## [WHAT TO WORK ON]
A - From the commentary on Trump's negotiating rhetoric, return the passage that begins at the words "Trump’s inflated, almost" and stops after the words "open to question.", copied verbatim.
B - In the commentary on Trump's negotiating rhetoric, what does Trump threaten to blow up?

GIVEN PASSAGE below:

Nowhere is this clearer than in Trump’s threats to blow up the whole country, including its bridges and power plants. At the same time, he touted a military “big day,” presenting potential war crimes as diplomatic tool, aggression as diplomacy, and destruction as leverage.

Trump’s inflated, almost delusional, promises ahead of potential talks come across less as statesmanship and more as a calculated sales pitch to the American public. His vows “to end up with a great deal,” coupled with an almost obsessive focus on Barack Obama by insisting his agreement will be “far better” than the one negotiated over a decade ago. An approach that reflects a tendency toward messaging driven less by policy depth and more by projection, comparison, and to frame outcomes in terms of self-aggrandizement and personal glory.

Instead of articulating clear strategic objectives, his policy relies on distinguishing himself and image cultivation to project authority and superiority, leaving the underlying substance vague and open to question.

By manufacturing optimism and exaggerating progress while promising an imminent “great deal,” Trump appears to be negotiating with himself—or detached from reality—seeking to construct a narrative of success regardless of the facts on the ground. The performative optimism stands in sharp contrast to his simultaneous threats and pompous rhetoric, suggesting not confidence but a measure of desperation.

End of GIVEN PASSAGE.
EXERCISE DATA below:

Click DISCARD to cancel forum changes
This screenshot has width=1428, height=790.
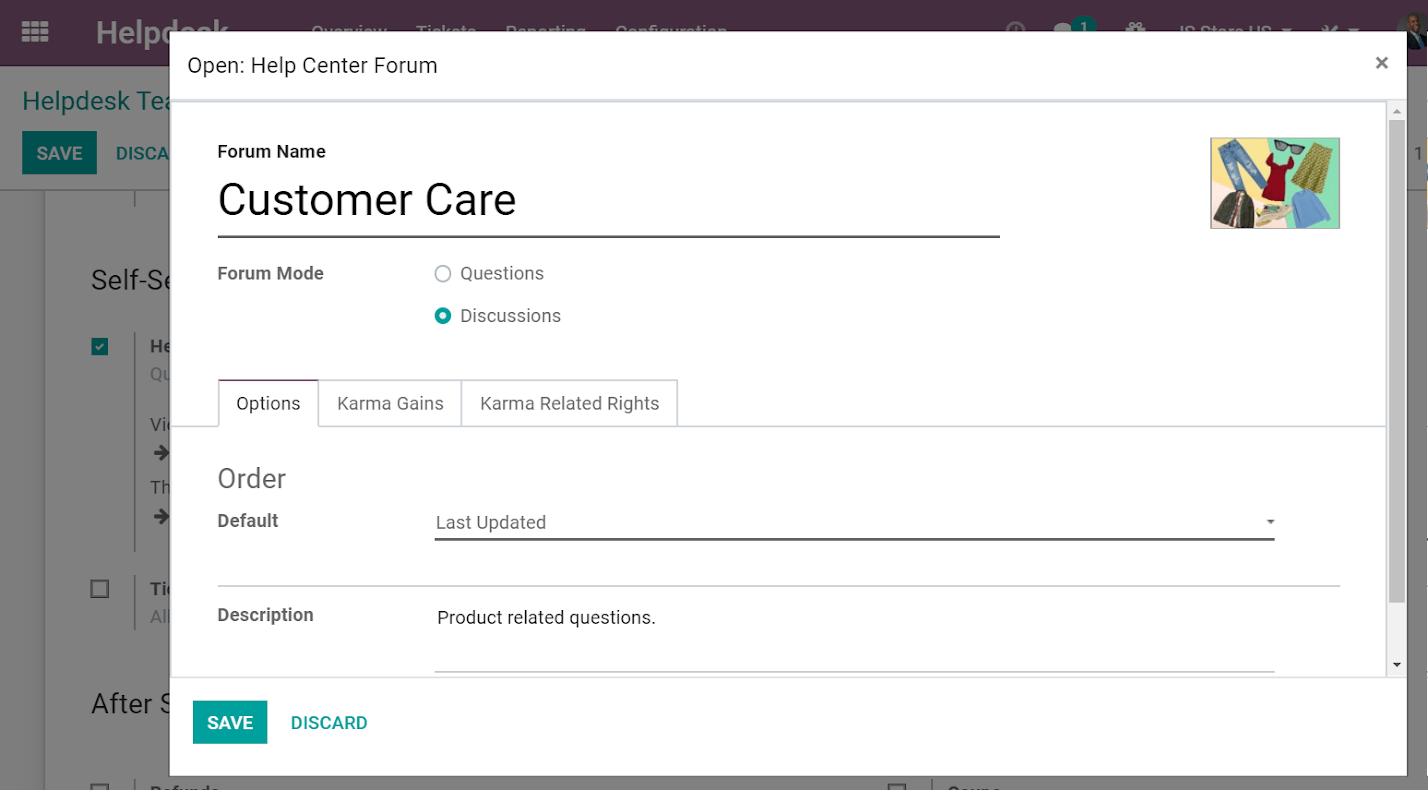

End of EXERCISE DATA.

## [YOUR RESPONSES]
A -
Trump’s inflated, almost delusional, promises ahead of potential talks come across less as statesmanship and more as a calculated sales pitch to the American public. His vows “to end up with a great deal,” coupled with an almost obsessive focus on Barack Obama by insisting his agreement will be “far better” than the one negotiated over a decade ago. An approach that reflects a tendency toward messaging driven less by policy depth and more by projection, comparison, and to frame outcomes in terms of self-aggrandizement and personal glory.

Instead of articulating clear strategic objectives, his policy relies on distinguishing himself and image cultivation to project authority and superiority, leaving the underlying substance vague and open to question.

B - The whole country, including its bridges and power plants.